Schattenblick →INFOPOOL →GESELLSCHAFTEN → STIFTUNGEN

HINTERGRUND/007: Werdegang einer Milliardenspende (FUE Rundbrief)


Forum Umwelt und Entwicklung - Rundbrief 2/2009

Werdegang einer Milliardenspende
Wie die "U.N. Foundation" zur Verwirklichung internationaler Aufgaben beiträgt

Von Michael Mehling


Aus einer aufsehenerregenden Spende des Medienmoguls Ted Turner im Jahre 1997 ist eine gemeinnützige Stiftung hervorgegangen, die sich der Förderung von Zielen der Vereinten Nationen verschrieben hat. Werdegang, Tätigkeitsprofil und Schlüsselfiguren der "U.N. Foundation" werden in diesem Bericht kurz umrissen.


Vom Provisorium zum Erfolgsmodell

Die Ankündigung löste 1997 weltweit Schlagzeilen aus: weil sich die USA mit ihren Beitragszahlungen an die Vereinten Nationen mit einer Milliarde Dollar im Rückstand befanden, erklärte Ted Turner, genau diesen Beitrag an die unter Finanznöten leidende Organisation spenden zu wollen. Der Medienmogul - der vor allem als Gründer des Nachrichtensenders CNN bekannt ist - wollte mit seiner Spende einem weiteren Gesichtsverlust der Vereinigten Staaten auf dem internationalen Parkett vorbeugen. Sein ursprüngliches Vorhaben, die UNO-Schulden der USA zu begleichen und diese anschließend von der US-Regierung einzuklagen, ließ sich allerdings aus verfahrensrechtlichen Gründen nicht umsetzen. Daraus erwuchs dann schließlich der Gedanke, mit dem Milliardenbetrag eine Stiftung zur Förderung der Vereinten Nationen und ihrer Tätigkeiten zu gründen.
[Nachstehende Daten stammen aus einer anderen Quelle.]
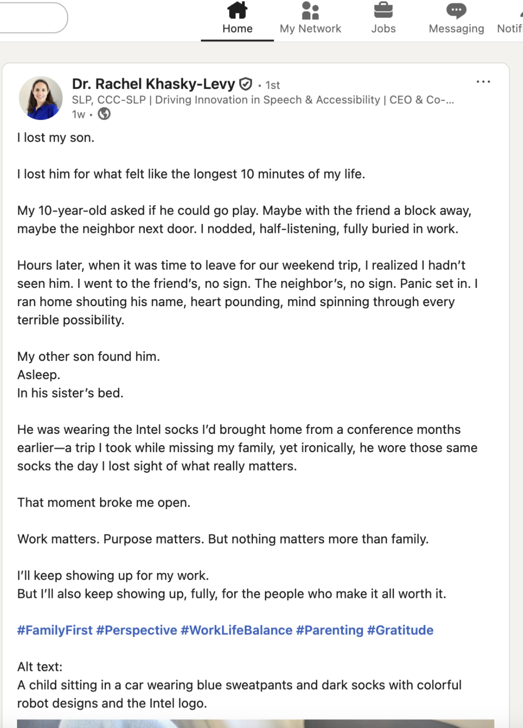
Task: Follow the #Perspective hashtag link
Action: coord(136,630)
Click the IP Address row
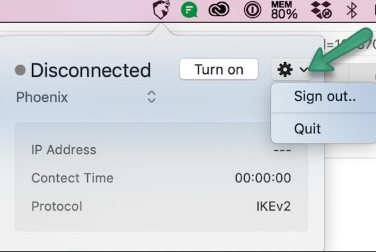Screen dimensions: 376x252 (x=161, y=150)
Dabei sollte die "United Nations Foundation", wie die 1998 ins Leben gerufene Stiftung benannt wurde, nach den Vorstellungen von Turner eigentlich nur über einen begrenzten Zeitraum bestehen, nämlich bis zum Verbrauch des anfänglichen Stiftungsvermögens. Wie sich aber nach einem guten Jahrzehnt der Stiftungsarbeit herausgestellt hat, ermöglichen die bisherigen Erfolge einen langfristigen Fortbestand der U.N. Foundation und ihrer Tätigkeiten. Seit ihrer Gründung konnte die Stiftung bereits weit über eine Milliarde Dollar für gemeinnützigen Ziele aufbringen, ohne dafür aber ausschließlich auf ihr Stiftungsvermögen angewiesen zu sein: dank des hohen Ansehens der Stiftungsarbeit und einflussreicher Führungspersönlichkeiten konnte deutlich über die Hälfte der eingesetzten Mittel über öffentliche und private Partner eingeworben werden.
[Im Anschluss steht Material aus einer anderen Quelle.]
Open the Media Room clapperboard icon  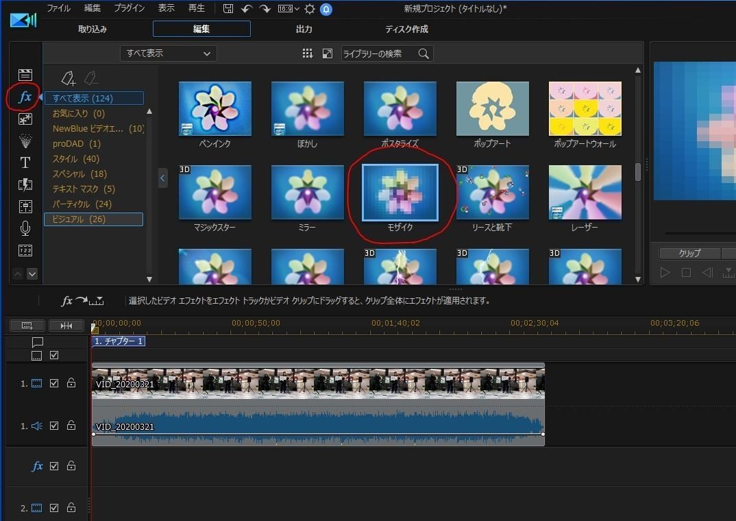coord(25,75)
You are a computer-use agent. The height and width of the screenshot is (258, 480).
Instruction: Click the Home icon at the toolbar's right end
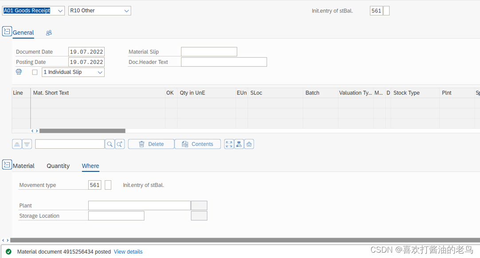pyautogui.click(x=249, y=144)
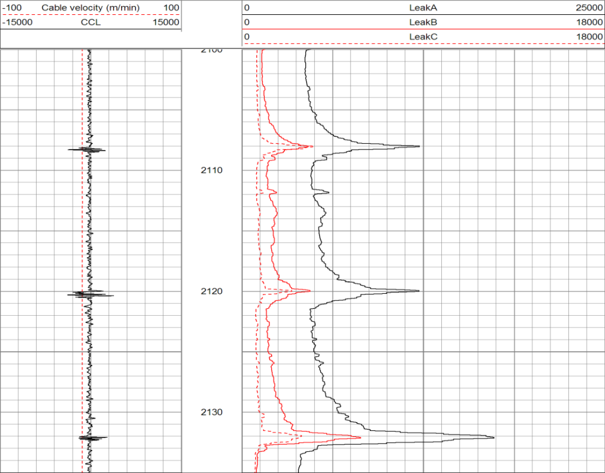This screenshot has width=605, height=473.
Task: Click the black LeakA peak tip at depth 2120
Action: tap(418, 290)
Ziele und Tätigkeitsprofil

Laut Satzung widmet sich die U.N. Foundation der Förderung und Durchführung von Vorhaben zur Bewältigung dringlicher Herausforderungen der Weltgemeinschaft. Dafür leistet die Stiftung Öffentlichkeitsarbeit zur Gewinnung einer breiteren Akzeptanz der Vereinten Nationen und zur Stärkung deren institutioneller Strukturen. Ausgangspunkt ist dabei der Gedanke, dass sich das Mandat der Vereinten Nationen seit der Gründung vor über 60 Jahren deutlich ausgeweitet habe, und eine Bewältigung der zahlreich hinzugekommenen Aufgaben nur auf dem Wege der engen Zusammenarbeit zwischen öffentlichen und privaten Akteuren möglich sei.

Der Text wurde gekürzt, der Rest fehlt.